Por ello, es fundamental, a esta altura del partido, reflexionar no solo sobre lo bien que nos va sino, más importante aún, sobre lo que nos falta por mejorar. Para empezar, cuando uno ve el ranking mundial, ya sea de facilidad para los negocios o de competitividad, uno encuentra que parecemos un país esquizofrénico. Estamos en la élite mundial en protección de inversiones y en entorno macroeconómico, pero estamos al nivel de los africanos más atrasados cuando hablamos de infraestructura, educación, institucionalidad o de respetar contratos. En realidad, somos el único país del mundo en tener una brecha interna tan amplia entre nuestros indicadores. Usualmente, el nivel de desarrollo de una nación es relativamente uniforme. Pero, en nuestro caso, son enormes las diferencias entre los sectores que se modernizaron, al haber sido reformados, y aquellos que siguen siendo manejados como si siguiera la dictadura de Velasco.

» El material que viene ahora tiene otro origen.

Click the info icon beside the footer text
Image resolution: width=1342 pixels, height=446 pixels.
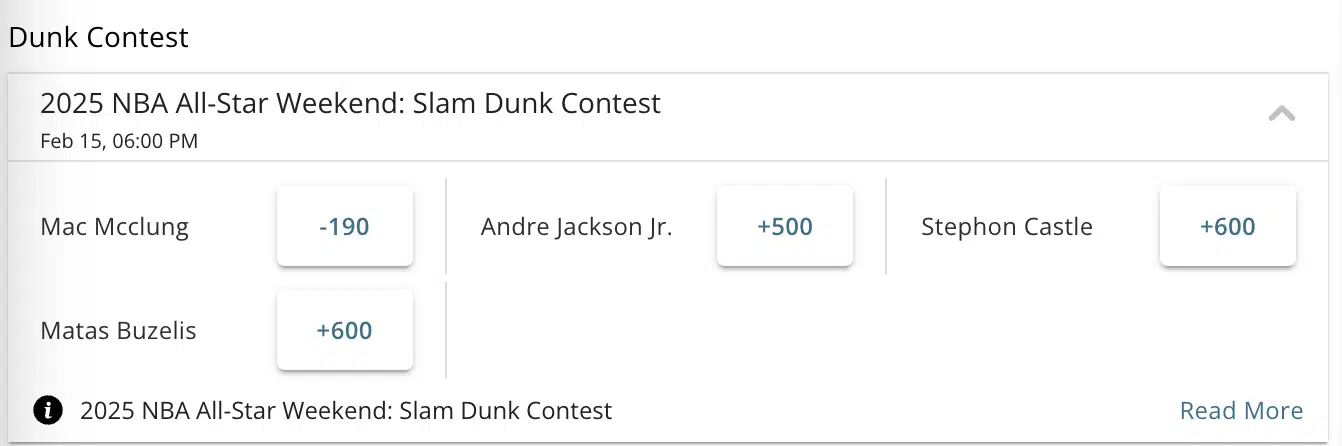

Así, tenemos que la causa de que tengamos una infraestructura de transporte tan deficitaria o la menor cobertura latinoamericana de saneamiento y agua es el monopolio estatal que las sigue retrasando. Mientras que la peor educación en la región y la menor red de salud son el resultado de sucesivos gobiernos que les han tenido temor a los sindicatos. Por ello es que nuestro actual bienestar tiene un límite, tiene plazo. En unos 10 años, cuando se agote el impulso del surgimiento de la clase media o de los proyectos mineros, caeremos nuevamente en la mediocridad de un crecimiento inadecuado, debido a la deficiencias de nuestro capital humano, tan mal educado, o por los costos logísticos prohibitivos que nos sacan del mercado.

Esta situación nace de no haber realizado reformas con convicción al tener políticos de medio pelo que evaden la confrontación con el Sutep o con Sedapal, esta última siempre rodeada de negociados. O de implementar programas de gobierno a media tinta en los cuales se vanagloriaban de los sectores que avanzaban, mientras ignoraban completamente todos aquellos que se quedaban estáticos.

En todo caso, si este gobierno es serio en tocar las puertas para entrar al mundo desarrollado, deberia de iniciar reformas para modernizarnos. El piloto automático requiere, como combustible, de nuevas ideas para no quedar estancado.